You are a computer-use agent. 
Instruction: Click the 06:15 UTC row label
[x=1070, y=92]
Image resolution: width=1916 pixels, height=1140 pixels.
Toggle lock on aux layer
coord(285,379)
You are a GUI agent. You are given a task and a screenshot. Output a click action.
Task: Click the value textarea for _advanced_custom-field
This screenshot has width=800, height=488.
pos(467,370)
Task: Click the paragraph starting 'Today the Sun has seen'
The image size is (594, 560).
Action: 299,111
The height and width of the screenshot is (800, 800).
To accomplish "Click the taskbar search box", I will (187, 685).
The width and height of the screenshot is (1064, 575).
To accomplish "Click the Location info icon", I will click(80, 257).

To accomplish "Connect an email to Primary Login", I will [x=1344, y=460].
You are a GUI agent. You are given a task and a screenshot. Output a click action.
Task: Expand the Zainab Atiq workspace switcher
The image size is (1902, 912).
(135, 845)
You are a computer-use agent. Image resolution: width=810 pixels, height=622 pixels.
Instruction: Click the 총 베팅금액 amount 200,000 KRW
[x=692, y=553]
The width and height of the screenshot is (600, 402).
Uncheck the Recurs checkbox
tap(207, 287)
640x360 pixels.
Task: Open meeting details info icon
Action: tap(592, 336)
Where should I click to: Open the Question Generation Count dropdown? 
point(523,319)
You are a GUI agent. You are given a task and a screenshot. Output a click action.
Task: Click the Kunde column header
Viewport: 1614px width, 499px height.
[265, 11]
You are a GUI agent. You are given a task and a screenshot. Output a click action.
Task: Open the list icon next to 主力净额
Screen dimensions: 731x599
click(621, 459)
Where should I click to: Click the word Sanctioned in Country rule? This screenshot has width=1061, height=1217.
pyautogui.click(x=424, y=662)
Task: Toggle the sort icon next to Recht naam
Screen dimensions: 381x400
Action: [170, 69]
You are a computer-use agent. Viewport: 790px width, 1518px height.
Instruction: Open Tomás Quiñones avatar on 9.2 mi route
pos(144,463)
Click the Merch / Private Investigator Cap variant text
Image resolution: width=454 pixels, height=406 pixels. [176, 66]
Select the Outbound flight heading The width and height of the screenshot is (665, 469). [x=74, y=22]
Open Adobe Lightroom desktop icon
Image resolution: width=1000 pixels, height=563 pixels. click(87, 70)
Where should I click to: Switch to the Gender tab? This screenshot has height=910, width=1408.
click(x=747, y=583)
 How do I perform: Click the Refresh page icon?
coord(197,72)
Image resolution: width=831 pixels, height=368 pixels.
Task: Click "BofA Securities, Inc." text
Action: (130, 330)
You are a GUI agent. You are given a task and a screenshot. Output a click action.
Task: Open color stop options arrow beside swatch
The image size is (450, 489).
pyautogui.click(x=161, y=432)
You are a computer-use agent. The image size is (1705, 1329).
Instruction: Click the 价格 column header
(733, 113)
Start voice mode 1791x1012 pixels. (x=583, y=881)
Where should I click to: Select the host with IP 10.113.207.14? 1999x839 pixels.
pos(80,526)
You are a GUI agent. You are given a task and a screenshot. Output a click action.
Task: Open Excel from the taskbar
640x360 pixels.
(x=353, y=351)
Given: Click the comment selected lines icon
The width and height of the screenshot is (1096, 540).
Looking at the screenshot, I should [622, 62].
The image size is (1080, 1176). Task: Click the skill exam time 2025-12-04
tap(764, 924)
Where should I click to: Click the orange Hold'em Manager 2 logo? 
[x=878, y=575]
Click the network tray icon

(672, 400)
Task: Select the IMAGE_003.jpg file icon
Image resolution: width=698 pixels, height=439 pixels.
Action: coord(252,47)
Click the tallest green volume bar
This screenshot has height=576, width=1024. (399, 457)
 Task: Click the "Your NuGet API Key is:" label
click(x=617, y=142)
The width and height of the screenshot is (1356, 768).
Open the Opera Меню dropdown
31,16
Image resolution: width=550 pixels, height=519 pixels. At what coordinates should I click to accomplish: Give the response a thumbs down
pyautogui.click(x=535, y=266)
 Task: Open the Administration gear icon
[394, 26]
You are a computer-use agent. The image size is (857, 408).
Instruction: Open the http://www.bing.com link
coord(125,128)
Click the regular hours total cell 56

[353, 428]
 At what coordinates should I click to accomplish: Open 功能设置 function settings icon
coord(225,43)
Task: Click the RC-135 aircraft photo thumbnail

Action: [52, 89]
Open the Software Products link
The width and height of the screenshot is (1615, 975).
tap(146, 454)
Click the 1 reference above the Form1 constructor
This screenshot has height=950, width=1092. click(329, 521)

| Try it |
In your answer, include only the lines above starting at the line that holds "Task: Click the paragraph" and ending at the line that holds "The width and height of the screenshot is (1064, 575).", copied exactly.

| Solution to this exercise |
Task: Click the paragraph starting 'Today the Sun has seen'
The image size is (594, 560).
Action: 299,111
The height and width of the screenshot is (800, 800).
To accomplish "Click the taskbar search box", I will (187, 685).
The width and height of the screenshot is (1064, 575).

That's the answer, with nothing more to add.